C.L. Spillard is a complex interplay of matter and energy in a pattern of waves whose probability cloud is densest in York, United Kingdom.
Following the profound influence, in a mysterious process not yet fully understood by science, of the American moon landings on the young pattern’s quantum-based self-awareness mechanisms, C.L. Spillard developed an interest in Physics and the plight of humanity on our small, blue spheroid. This led both to a lifelong career in Physics and a penchant for environmental activism.
C.L. Spillard’s wave-pattern enjoys proximity to a second pattern originating in St Petersburg (Russia), and these two have since generated two younger ones who are now diffusing over the planet stuffing themselves with knowledge as if it were going out of fashion.
She came face to face with her Guardian Devil. She made a wager she could foil his devastating plan. She didn’t mean to. Now she has no idea where to begin…
Some people have a Guardian Angel. Some aren’t so lucky, and have a Guardian Devil.
And lifelong green campaigner Verity Player of York has just come face-to-face with hers: evil genius Stan Satanic Mills.
He’s the mastermind behind the spread of an idea so simple and so fundamental to everyday life – that few people would think to question it.
But Verity has long ago grasped its infernal logic. She knows it as the mechanism that lurks behind humanity’s apparent death wish. And now, facing its creator, shes the only mortal who can fight to make him halt it before its final, devastating phase.
Desperate, she bargains for a sporting chance. But this comes at a price: the forfeit of her precious conscience if she fails, in the surreal game that opens before her, to strike the first blow by New Year…
“Anyway, this is it.” Mills flicked the light switch.

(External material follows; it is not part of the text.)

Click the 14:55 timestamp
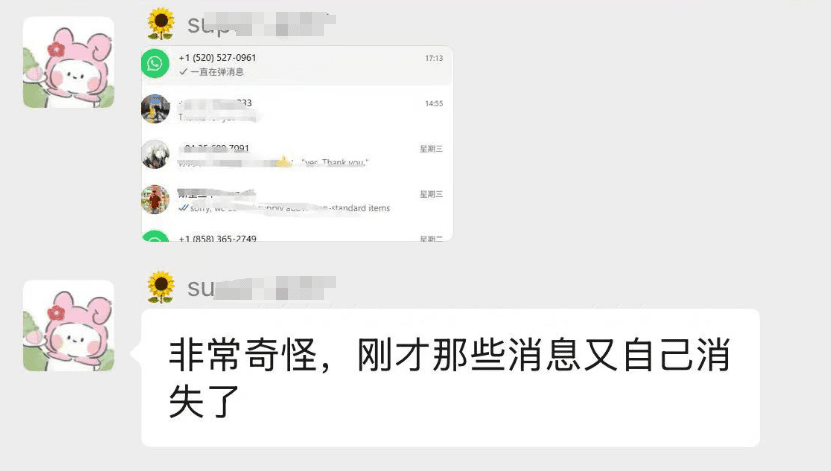 click(x=434, y=103)
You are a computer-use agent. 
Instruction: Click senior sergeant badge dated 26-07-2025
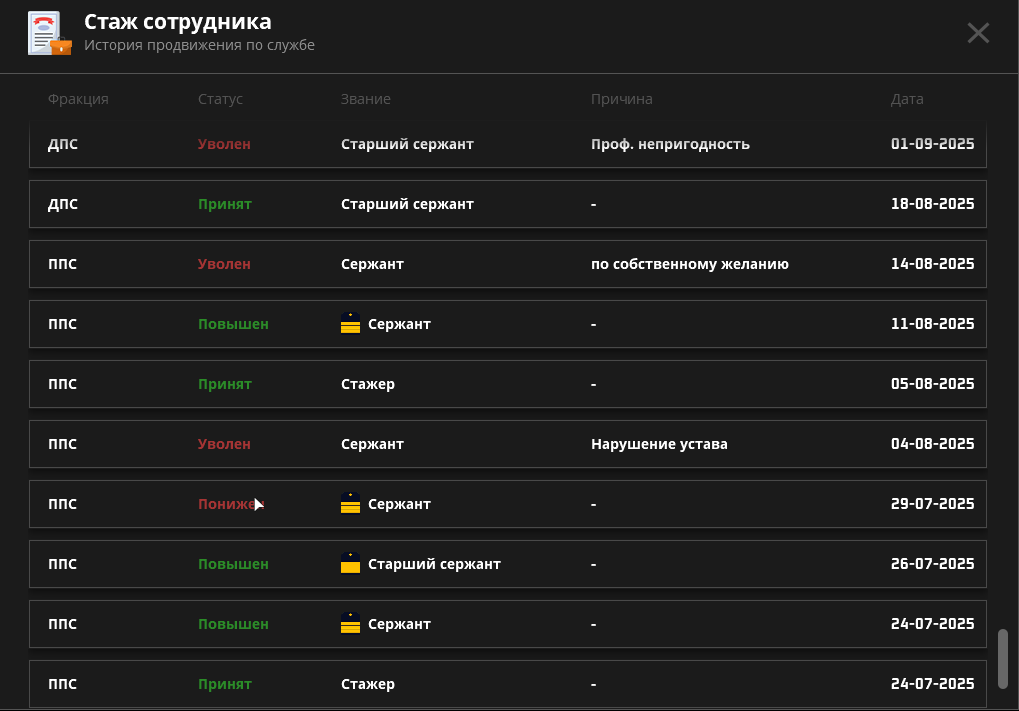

Verity gasped. Her eyes widened.
A globe, some six feet in diameter, floated a few inches above the flagstone floor. The world’s physical features were picked out in minute detail: translucent contours in shades of green, ocean depths in shades of blue. The colours of deserts, snow-capped mountains, grasslands and forests underlay these. Winds and ocean currents also showed, as fine streamlines. Clouds drifted slowly, following the familiar patterns of weather systems over the surface. The whole glowed, with a soft, warm light, from within.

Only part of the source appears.